ENGL 1302 | Prof. Maria Okai (Spring 2024)

Questions to Ask Yourself

There a dozens of acronyms and checklists and methods for evaluating sources. They all add up to one goal, though: helping you make an informed decision about...

Is this source worth listening to?


Who created this information?

Is there a named author? Is it published by a reputable organization?

Or is it unclear or unknown?


What does that creator know?

Do they have any relevant credentials?

Are they discussing their area of expertise?

Are citations provided?


Does the creator have an agenda?

They can have a point of view without being biased!

Is the message crafted to get an emotional response?

Is data cherry-picked?


What else have they made?

Is there a topic specialization?

Can you pick up on a recurring tone? Or recurring point of view?


Is it timely?

Is there a published or modified date?

Is your topic time-sensitive? (Is this important info?)


Specific enough?

Starting your research? Overviews are okay.

Otherwise, seek deeper dives.

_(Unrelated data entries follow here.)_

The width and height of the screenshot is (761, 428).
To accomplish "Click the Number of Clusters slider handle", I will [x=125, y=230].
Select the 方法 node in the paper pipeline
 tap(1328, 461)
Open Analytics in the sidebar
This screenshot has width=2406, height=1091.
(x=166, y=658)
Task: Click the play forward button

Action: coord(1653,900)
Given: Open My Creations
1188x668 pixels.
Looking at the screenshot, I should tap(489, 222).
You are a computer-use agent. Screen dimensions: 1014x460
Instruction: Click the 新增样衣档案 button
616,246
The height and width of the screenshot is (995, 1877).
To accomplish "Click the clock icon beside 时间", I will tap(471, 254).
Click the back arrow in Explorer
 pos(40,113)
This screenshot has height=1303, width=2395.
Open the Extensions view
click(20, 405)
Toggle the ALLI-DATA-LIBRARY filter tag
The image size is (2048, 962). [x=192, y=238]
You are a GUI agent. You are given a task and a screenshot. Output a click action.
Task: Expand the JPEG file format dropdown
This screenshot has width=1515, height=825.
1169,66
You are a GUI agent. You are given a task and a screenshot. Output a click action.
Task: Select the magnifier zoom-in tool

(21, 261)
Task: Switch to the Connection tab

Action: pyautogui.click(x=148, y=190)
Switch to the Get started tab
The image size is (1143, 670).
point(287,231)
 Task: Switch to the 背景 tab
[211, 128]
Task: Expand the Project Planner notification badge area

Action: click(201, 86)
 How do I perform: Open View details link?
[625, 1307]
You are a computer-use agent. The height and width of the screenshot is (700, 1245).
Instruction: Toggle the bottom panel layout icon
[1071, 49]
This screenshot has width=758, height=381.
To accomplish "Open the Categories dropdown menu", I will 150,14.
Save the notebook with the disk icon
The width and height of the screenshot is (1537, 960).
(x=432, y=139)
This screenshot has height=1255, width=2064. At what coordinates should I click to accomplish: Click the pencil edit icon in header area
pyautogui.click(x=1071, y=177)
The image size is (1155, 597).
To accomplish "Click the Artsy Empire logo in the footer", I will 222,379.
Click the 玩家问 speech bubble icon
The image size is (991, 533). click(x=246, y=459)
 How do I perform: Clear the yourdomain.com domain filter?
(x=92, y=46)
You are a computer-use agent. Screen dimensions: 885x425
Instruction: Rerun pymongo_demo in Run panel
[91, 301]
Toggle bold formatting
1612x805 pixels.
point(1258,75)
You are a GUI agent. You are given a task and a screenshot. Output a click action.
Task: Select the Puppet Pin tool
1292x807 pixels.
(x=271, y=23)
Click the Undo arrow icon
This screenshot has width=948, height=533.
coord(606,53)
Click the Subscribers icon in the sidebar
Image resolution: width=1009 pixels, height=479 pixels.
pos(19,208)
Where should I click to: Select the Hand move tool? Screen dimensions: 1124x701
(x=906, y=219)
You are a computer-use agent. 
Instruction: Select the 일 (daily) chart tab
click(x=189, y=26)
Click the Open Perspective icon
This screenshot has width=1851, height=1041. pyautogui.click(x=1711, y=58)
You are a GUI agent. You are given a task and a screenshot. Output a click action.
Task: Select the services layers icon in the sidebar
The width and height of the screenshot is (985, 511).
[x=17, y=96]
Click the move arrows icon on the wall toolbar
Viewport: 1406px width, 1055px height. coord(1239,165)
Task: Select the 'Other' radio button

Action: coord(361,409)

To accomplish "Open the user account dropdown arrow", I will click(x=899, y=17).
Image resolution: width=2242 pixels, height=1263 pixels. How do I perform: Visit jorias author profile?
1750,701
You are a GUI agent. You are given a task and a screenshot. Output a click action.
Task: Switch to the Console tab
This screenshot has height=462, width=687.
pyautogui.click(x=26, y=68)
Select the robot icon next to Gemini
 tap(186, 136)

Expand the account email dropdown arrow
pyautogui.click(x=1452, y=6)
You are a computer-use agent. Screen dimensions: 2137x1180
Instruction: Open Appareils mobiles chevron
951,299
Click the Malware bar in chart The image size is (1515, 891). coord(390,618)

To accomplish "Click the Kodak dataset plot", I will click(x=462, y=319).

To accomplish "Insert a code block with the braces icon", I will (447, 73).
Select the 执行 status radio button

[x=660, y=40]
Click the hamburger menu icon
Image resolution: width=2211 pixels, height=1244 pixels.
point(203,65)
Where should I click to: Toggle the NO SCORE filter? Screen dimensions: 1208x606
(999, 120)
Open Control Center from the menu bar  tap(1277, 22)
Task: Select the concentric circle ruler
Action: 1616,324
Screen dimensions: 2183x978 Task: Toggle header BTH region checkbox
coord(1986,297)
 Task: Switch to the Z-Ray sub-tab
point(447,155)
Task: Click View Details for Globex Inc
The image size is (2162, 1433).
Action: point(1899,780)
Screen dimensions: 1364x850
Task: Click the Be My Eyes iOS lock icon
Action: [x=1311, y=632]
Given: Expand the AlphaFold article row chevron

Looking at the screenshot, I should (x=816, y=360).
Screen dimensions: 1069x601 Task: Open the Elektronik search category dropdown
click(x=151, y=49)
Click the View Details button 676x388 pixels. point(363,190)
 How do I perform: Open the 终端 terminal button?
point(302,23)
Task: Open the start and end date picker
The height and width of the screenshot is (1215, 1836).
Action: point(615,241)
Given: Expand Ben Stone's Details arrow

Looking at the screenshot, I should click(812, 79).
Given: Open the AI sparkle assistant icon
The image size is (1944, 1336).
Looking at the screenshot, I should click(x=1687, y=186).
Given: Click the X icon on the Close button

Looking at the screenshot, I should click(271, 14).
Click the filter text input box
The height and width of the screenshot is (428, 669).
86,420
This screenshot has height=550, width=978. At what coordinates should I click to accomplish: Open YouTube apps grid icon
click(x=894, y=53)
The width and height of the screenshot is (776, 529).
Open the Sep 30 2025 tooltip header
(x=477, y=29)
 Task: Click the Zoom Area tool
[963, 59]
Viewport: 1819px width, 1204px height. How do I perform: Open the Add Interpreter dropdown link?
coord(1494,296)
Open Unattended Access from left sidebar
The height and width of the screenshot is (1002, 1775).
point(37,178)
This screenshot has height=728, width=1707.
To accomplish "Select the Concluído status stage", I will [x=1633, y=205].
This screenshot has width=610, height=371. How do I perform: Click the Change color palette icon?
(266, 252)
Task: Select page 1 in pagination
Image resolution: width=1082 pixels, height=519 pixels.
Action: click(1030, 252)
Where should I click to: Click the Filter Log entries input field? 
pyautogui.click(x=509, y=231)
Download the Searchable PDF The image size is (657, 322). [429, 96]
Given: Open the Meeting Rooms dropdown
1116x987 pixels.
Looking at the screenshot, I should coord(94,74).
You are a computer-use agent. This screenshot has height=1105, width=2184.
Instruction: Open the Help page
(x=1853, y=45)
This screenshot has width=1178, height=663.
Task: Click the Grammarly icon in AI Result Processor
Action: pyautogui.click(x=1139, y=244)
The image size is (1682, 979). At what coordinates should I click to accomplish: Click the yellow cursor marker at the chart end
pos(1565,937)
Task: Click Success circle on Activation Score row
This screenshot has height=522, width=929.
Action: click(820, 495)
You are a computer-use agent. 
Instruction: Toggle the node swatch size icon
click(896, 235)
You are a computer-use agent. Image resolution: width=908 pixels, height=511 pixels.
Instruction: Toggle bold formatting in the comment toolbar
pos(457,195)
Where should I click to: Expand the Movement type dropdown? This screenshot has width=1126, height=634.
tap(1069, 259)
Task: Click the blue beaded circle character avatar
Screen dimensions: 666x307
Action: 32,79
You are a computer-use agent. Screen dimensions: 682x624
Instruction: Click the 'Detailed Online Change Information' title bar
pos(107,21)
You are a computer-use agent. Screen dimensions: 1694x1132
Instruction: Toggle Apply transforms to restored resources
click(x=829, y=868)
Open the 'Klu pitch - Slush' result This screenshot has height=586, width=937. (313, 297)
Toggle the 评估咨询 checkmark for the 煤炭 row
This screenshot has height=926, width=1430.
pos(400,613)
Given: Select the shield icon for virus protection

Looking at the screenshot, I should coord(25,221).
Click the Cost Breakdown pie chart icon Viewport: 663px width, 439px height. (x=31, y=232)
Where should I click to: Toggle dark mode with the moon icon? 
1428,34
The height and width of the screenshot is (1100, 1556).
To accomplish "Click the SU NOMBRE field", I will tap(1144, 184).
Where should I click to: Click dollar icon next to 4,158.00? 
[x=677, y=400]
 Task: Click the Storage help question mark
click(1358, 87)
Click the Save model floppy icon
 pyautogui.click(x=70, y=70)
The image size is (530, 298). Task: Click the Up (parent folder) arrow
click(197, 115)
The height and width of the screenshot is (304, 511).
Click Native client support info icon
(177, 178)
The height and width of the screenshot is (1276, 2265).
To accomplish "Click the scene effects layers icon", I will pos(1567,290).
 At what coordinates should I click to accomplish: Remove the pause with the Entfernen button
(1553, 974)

Use multiple sources to get a look from many angles.


Good enough, or good?

A source doesn't have to be WRONG for us to skip it -- it can just not be trustworthy enough.


What's YOUR agenda?

It's easy to pole holes when we disagree with something.

Did you go easier on a source because it agreed with you?

Evaluating Information

The CRAAP Test

Evaluate your source's...

 

CRAAP test factors: Currency, Relevance, Accuracy, Authority, Purpose

Also, The Three Rs

Is your source
Recent? Reliable? Relevant?

Is this source up-to-date? Is it about my topic, and does it go into enough depth? Does it come from an authoritative source? Is the information accurate (and are there citations given to back it up)? And why was this information written in the first place?